- [INSTRUCTIONS TO FOLLOW]: Recast the lines, from the one containing "Given: Open the" through the last line, as a Markdown table with a "Row" column for a running row number and a "Line" column for each line. Leave out any blank lines.
┌──
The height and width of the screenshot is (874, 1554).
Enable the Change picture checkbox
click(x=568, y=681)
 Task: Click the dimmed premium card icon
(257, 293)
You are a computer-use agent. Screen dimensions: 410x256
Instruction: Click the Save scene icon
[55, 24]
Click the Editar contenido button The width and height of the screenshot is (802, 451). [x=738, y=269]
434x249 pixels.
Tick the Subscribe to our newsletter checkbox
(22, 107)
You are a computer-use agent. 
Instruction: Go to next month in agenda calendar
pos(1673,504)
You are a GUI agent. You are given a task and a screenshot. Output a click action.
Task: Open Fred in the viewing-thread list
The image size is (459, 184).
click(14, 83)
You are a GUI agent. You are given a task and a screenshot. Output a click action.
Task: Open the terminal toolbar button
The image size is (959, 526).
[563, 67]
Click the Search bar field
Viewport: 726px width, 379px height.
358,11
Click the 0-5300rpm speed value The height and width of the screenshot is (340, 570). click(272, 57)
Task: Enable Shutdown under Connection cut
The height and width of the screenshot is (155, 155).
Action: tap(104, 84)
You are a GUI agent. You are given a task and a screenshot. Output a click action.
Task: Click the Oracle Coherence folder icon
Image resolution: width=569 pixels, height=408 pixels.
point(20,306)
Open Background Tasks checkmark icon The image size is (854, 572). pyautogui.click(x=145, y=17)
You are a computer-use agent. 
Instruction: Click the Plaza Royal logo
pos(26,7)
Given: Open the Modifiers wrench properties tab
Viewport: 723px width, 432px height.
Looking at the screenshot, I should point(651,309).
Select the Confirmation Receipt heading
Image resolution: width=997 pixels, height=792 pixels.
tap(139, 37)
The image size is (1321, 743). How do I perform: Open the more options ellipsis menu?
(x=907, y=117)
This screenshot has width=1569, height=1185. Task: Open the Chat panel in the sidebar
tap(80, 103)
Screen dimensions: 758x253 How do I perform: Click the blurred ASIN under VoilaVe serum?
└──
- [WRITTEN ANSWER]:
| Row | Line |
|---|---|
| 1 | Given: Open the Modifiers wrench properties tab |
| 2 | Viewport: 723px width, 432px height. |
| 3 | Looking at the screenshot, I should point(651,309). |
| 4 | Select the Confirmation Receipt heading |
| 5 | Image resolution: width=997 pixels, height=792 pixels. |
| 6 | tap(139, 37) |
| 7 | The image size is (1321, 743). How do I perform: Open the more options ellipsis menu? |
| 8 | (x=907, y=117) |
| 9 | This screenshot has width=1569, height=1185. Task: Open the Chat panel in the sidebar |
| 10 | tap(80, 103) |
| 11 | Screen dimensions: 758x253 How do I perform: Click the blurred ASIN under VoilaVe serum? |